Board members contended last week that SummerHill has not made enough progress since the January hearing, at which time they had recommended that the developer add underground parking and reconsider various design elements such as the parapets along the roofs.
While the developer made some revisions to the plans since January, all five board members argued on April 21 that these changes have not gone far enough. Board member Kendra Rosenberg suggested that rather than presenting a variety of buildings, as the board had previously recommended, the applicant returned with a "very superficial material variety."
Board member Peter Baltay said he was disappointed that the developer was unwilling to redesign the floor plans inside the proposed development.
"Right now, each one (of the townhouses) is just a conglomeration of different architectural materials," Baltay said.
After hearing the board's comments, John Hickey, vice president for development at SummerHill, suggested that the company may take legal action against the city. He alluded to recent state laws such as Senate Bill 330, which created a five-hearing limit for review of housing developments that meet objective standards such as height limits and density restrictions. Another provision of the state law requires cities to make final decisions on housing projects within 90 days of the certification of the project's environmental analysis.
"If you were to continue today and someone were to appeal the approval, that would automatically be considered a denial of the project by the city, in which case we'd have to go to court and the city would potentially be subject to damages. I'm sure nobody wants that," Hickey said minutes before the vote.
Hickey also said that if the board were to schedule a third hearing, it would exceed the 90-day limit, which would be considered a denial under the provisions of the Housing Accountability Act.
Undaunted by the threat, the board unanimously voted to recommend rejecting the proposed development. The recommendation now goes to Planning Director Jonathan Lait, who will have a chance to either deny the project or unilaterally overrule the board.
In voting to reject the project, board members unanimously agreed that they cannot make the formal findings that are required to recommend approval. Specifically, they concluded that they could not make the finding that the development has a "unified and coherent design" and "creates an internal sense of order and desirable environment for occupants, visitors, and the general community."
They also could not make the finding relating to the project's "functionality," which refers to a development's ability to allow for "ease and safety of pedestrian and bicycle traffic." Chair Osma Thompson said the development is too "traffic-heavy" and described the building facades as "chaotic."
"There's too many materials," she said. "There's too many architectural moves of different styles as well — some flat roof moves, some dormer moves. It doesn't feel coherent."
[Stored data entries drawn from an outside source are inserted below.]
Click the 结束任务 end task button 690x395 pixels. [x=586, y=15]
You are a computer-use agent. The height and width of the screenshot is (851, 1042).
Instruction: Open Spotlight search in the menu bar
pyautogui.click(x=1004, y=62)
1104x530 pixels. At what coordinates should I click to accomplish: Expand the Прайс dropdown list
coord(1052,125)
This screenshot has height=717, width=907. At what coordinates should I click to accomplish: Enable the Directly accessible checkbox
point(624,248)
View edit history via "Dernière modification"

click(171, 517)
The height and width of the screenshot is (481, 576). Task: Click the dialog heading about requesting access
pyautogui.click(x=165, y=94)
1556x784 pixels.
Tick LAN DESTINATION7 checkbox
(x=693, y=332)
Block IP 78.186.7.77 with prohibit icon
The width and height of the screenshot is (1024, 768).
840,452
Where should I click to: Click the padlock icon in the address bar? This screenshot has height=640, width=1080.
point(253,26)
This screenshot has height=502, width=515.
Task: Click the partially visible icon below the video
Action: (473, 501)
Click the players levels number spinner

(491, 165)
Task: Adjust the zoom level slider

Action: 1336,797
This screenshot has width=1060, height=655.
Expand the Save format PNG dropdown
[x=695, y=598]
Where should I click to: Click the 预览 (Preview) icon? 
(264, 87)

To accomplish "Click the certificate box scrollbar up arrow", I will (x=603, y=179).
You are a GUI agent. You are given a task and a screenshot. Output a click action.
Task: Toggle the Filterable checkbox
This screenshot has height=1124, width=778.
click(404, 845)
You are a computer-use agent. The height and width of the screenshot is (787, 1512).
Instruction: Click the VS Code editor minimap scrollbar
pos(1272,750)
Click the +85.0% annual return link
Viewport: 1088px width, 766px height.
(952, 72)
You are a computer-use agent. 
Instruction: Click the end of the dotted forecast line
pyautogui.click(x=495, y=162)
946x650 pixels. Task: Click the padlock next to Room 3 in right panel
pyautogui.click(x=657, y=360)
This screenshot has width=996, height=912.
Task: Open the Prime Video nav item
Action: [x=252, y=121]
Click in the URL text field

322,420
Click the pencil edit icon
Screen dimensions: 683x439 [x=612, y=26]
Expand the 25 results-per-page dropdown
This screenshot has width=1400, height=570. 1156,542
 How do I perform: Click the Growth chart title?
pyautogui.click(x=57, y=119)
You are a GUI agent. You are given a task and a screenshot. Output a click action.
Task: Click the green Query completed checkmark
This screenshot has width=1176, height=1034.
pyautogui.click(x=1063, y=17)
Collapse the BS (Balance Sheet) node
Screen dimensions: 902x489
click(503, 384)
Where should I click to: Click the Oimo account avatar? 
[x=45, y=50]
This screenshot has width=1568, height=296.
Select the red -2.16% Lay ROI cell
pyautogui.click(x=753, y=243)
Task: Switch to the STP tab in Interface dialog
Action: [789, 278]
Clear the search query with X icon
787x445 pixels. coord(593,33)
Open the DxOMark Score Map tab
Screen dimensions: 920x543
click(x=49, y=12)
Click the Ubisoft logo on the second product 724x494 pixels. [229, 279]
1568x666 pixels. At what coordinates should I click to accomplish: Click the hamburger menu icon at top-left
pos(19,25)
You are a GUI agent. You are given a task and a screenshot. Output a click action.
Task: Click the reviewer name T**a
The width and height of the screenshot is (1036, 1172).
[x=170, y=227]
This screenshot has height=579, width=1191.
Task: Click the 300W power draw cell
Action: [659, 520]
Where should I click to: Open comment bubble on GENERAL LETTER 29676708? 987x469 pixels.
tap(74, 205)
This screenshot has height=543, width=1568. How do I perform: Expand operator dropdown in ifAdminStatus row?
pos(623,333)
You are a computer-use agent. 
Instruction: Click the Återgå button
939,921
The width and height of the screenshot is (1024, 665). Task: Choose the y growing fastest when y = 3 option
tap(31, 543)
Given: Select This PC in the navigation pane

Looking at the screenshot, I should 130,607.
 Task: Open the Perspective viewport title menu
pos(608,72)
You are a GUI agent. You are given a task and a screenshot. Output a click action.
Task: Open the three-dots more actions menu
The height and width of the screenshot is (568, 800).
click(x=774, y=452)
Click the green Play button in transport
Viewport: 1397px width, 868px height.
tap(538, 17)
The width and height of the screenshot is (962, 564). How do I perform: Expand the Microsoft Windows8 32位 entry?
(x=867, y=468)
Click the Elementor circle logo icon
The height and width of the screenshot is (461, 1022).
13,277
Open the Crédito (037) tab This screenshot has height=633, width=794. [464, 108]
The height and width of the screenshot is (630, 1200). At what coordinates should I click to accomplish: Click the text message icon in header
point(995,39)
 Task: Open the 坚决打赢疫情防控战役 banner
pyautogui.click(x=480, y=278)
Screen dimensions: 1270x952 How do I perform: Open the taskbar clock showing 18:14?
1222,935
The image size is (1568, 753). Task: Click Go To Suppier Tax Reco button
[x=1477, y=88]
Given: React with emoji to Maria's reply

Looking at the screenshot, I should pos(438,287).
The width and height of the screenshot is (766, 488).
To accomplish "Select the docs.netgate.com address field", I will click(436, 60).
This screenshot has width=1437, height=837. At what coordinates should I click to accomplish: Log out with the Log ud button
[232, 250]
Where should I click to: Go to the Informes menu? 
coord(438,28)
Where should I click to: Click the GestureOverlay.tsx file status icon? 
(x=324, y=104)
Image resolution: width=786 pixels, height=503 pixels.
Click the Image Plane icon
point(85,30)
Baltay lamented the fact that the board has consistently made the same comments about the project but had not seen the level of change that it normally expects to see.
"It's terrible. I feel really bad doing that," Baltay said. "This is a project that could succeed and should succeed, yet we haven't had much traction getting there. And now I feel threatened."
A lawsuit from the developer would test Palo Alto's famously thorough review process at a time of new state laws that give housing developers more leverage. Some laws, such as Senate Bill 35, create a streamlined approval process for housing projects in jurisdictions that have fallen well short on their regional housing mandates. Others, like SB 330, aim to give developers more certainty in getting their projects approved if they meet objective standards.
In response to the new laws, which make it difficult to deny projects based on subjective criteria, Palo Alto has been revising the objective standards in its zoning code. The overhaul began last year, when the council approved a list of new rules governing everything from garage placement and window sizes to roof styles and configuration of porches.
The City Council approved an urgency ordinance that created the new objective standards last December and city staff is now working on a permanent ordinance to codify the design rules in the zoning code.
A recent report from Lait confirmed that the SummerHill project conforms with the city's objective development standards.
"As a result, the city's discretion to deny or reduce the density of the project is constrained by the Housing Accountability Act," the report states. "The HAA states that a city cannot disapprove a project or impose a condition that requires a lower density, when the project complies with objective standards."